The funeral procession started at the Bryn-y-Gog estate, where April was snatched, which was also decorated pink.
On a communal piece of grass, just yards from her home, stands a memorial garden featuring a pink dolls' house, pink ribbons and scores of pink flowers.
Earlier April's father Paul inspected flowers and dolls left at the garden, which has become a focal point for locals.
Mr Jones, 41, stood for a period of quiet reflection with relatives before heading back inside to brace himself to say a final goodbye to his much-loved daughter.

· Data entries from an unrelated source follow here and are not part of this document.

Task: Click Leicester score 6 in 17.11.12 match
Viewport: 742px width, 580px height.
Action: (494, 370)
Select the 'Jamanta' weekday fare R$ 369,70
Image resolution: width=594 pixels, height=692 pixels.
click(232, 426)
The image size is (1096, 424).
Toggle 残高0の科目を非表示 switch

The carriage left for the one-mile journey with Coral and Paul Jones and April's sister and brother, Jazmin and Harley, following by car. They were joined by mourners on foot all wearing pink clothing or ribbons.
The town came to a standstill as the procession made its way to the church.

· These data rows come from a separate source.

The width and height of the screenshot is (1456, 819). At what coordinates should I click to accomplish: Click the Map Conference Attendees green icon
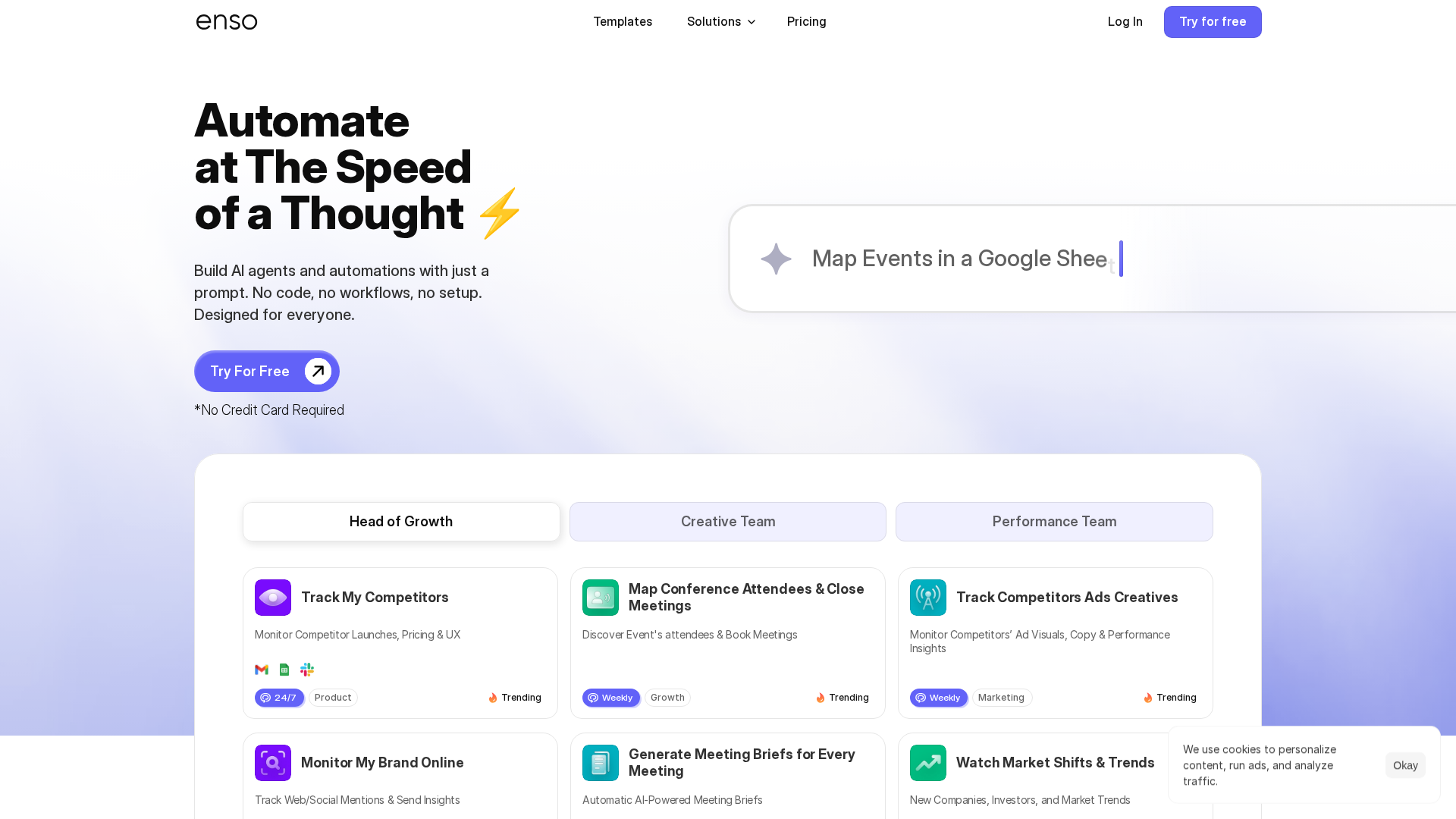(x=601, y=598)
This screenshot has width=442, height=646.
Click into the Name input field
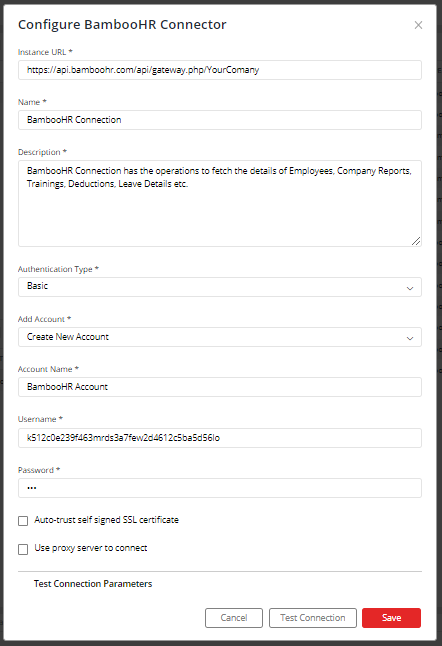[x=220, y=120]
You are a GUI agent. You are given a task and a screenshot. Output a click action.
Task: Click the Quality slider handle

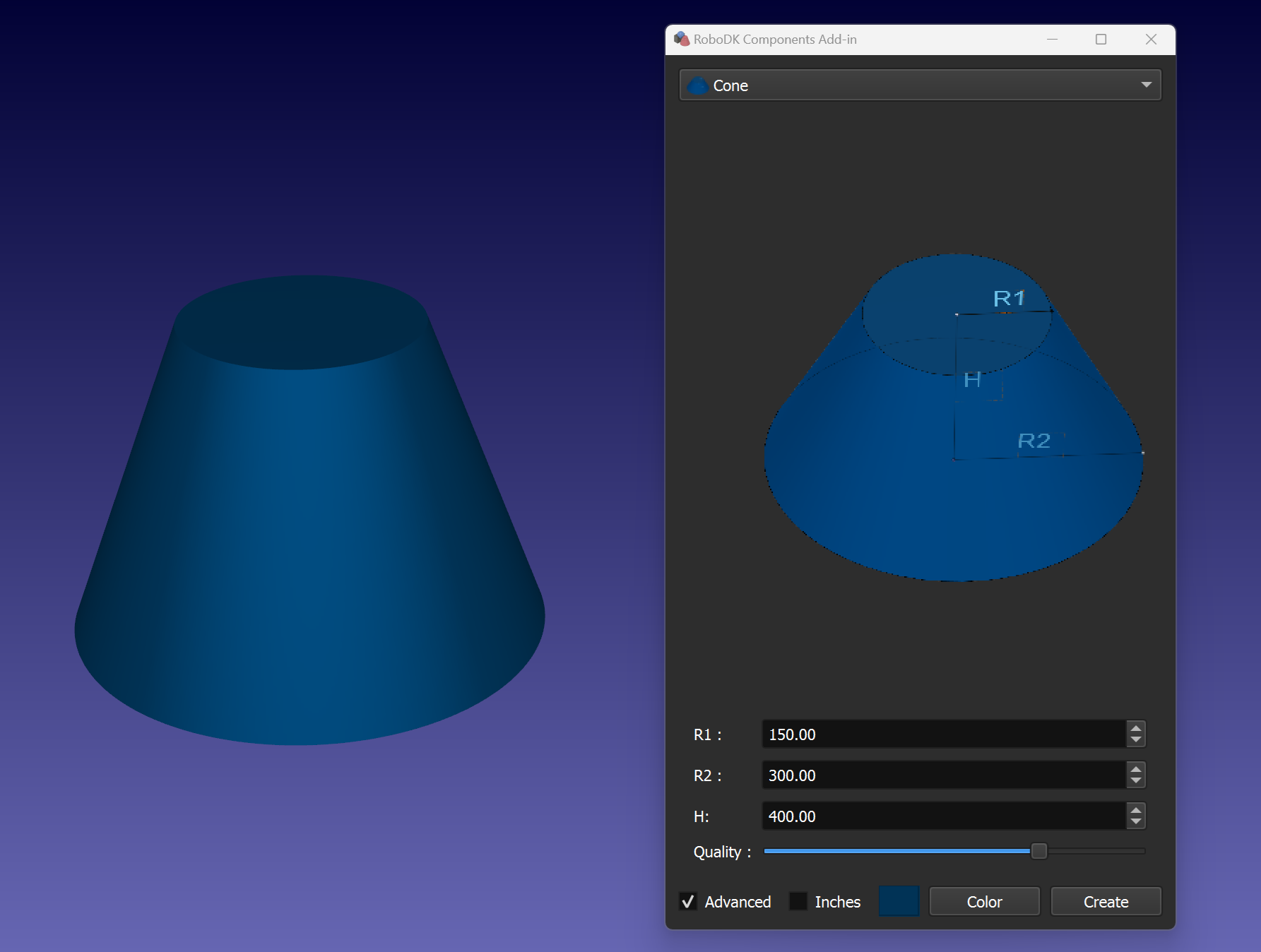click(1039, 852)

Tearful mourners looked on as the hearse carrying the coffin, which was decorated with the name April in pink flowers, passed by.
Many clutched handkerchiefs as they wiped tears from their eyes.

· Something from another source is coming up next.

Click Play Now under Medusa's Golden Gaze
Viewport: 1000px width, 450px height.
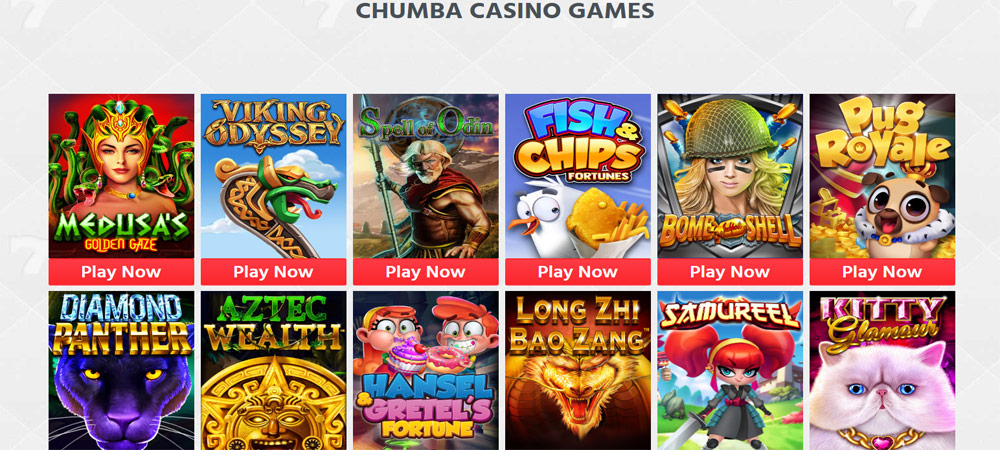pyautogui.click(x=121, y=272)
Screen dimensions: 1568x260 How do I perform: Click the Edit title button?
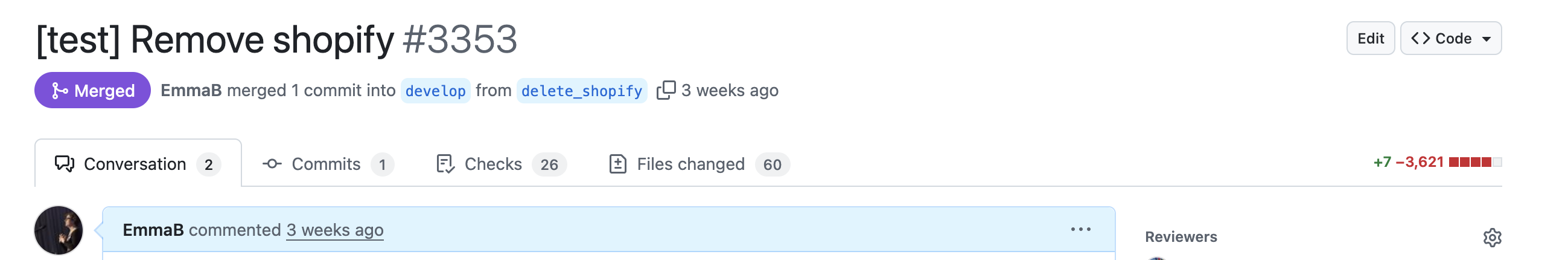click(1370, 39)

Today's service at St Peter's Church, where pink floral arrangements had been brought by mourners, included prayers, psalms, readings and hymns, but no eulogies.
A message from April's family, written on the order of service, said: "Paul, Coral, Jazmin and Harley would like to say a big thank you to everyone for their overwhelming kindness, sympathy and support during this sad, sad time."
A poignant montage of photographs depicting April at play as she grew up was shown to mourners on a flat screen TV in the church.
Put together by April's sister Jazmin, 17, the montage formed part of her recent GCSE school project and features photographs taken from the family's personal album.
Two poems, written by local man Jim Marshall and inspired by the abduction of April, will be read out at the service, one by April's head teacher Gwenfair Glyn.
One is simply called April, the second is An Autumn Night.
A message will also be read out from Bishop of Bangor Andrew John.
A neighbour of Coral and Paul, who did not want to be named, said it was a relief for many that the schoolgirl could finally have a proper funeral: "I can't really explain how I feel about today. It still feels unreal - everything that happened.
"In a sense, everyone around here feels a bit relieved that April can finally have a proper funeral.
"The fact that Coral and Paul have been denied that for so long because that scumbag Mark Bridger refused to say what he did with April's body has made their pain even worse.
"I'm hoping that today will help April's family gain a degree of closure - though they'll obviously never get over what happened.
"People here will never forget April and will always be here for her family."
The coffin arrived at St Peter's to Emeli Sande's Read All About It played on loudspeakers outside the church.
Mourners filled the church then filled the graveyard outside, forming a sea of pink lining the path.
As the tiny coffin was carried by family members, April's mother Coral wept, holding her hand to her face, comforted by Paul, while other relatives fought tears.
Mourners held each other for support as the coffin was carried inside, many wiping tears from their eyes.
Among the crowds were members of the mountain rescue, who helped search for April.
Beginning the service, the Reverend Kathleen Rogers said: "We know that there are no words we can say at this moment to express what we are feeling.
"No words can alleviate our sorrow or take away our pain."